The first ISU Learning Connections Summit, a 5-day event scheduled in Dede I and various locations in HMSU, is organized by the Faculty Center for Teaching Excellence and the Office of Assessment and Accreditation. Programming  targets teaching, assessing, and learning on our campus. Library faculty will participate in several different types of activities. Poster session presentations, traditional lectures and moderation of a panel discussion are among the areas.
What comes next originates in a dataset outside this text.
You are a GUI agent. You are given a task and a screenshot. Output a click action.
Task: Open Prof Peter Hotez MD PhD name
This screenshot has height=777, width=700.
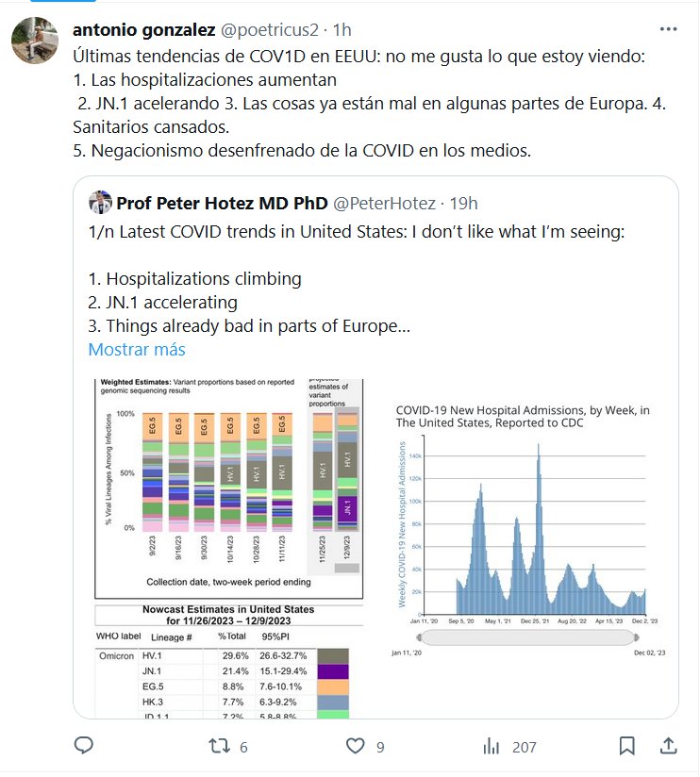[220, 203]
Monday, October 22, 2:00pm-4:00pm, Dede I, Poster Presentations:

>> “First Generation Students: 5 Things to Know,” Karen Evans
 >>”Assessment of Senior Student Works Using the AAC&U VALUE Rubric for Information Literacy,” Shelley Arvin, Cheryl Blevens, Brian Bunnett, Steve Hardin, Rolland McGiverin, & Marsha Miller
>> “Open Educational Resources: The ISU Textbook Affordability Initiative & Student Success,” Susan Frey & Melissa Gustafson

On Tuesday, Shelley Arvin moderates a Panel Talk:

2:00pm-3:30pm, HMSU 321, Excellence in Assessment:

“Assessment that Works: Faculty-Driven Advice for Making Program Assessment Matter to You.” Panelists: Carrie Ball, Nicole Heck, Nathan Myers, Dan Clark, & Randy Peters

On Wednesday, one librarian and our friends from the Mentoring Center {new; located on 2nd floor of Library} participate in lecture sessions:

9:00am-10:00am, Traditional Lecture Session Rotation – HMSU 227 – “Got Your Six: Academic Support for Veterans,” Karen Evans

 10:00am-11:00am Traditional Lecture Session Rotation – HMSU 316 – “Perceptions of Mentoring Across Campus,” Bailey Bridgewater, Aaron Slocum, Shay Phillips, & Britany Dean

On Friday, October 25, 2:00 – 3:30 in Dede I, a team of librarians will join other teams to present their recommendations for the Case Study. Brian Bunnett, Shelley Arvin, Cheryl Blevens, and Marsha Miller, all from Research and Instruction, will participate. Faculty-led teams from each college and the library present their solutions to a teaching case study challenge. A panel of expert judges and an audience vote will determine which team takes home the honor of first-ever Case Study Champion and the traveling trophy. Come watch the competition and cast your vote! 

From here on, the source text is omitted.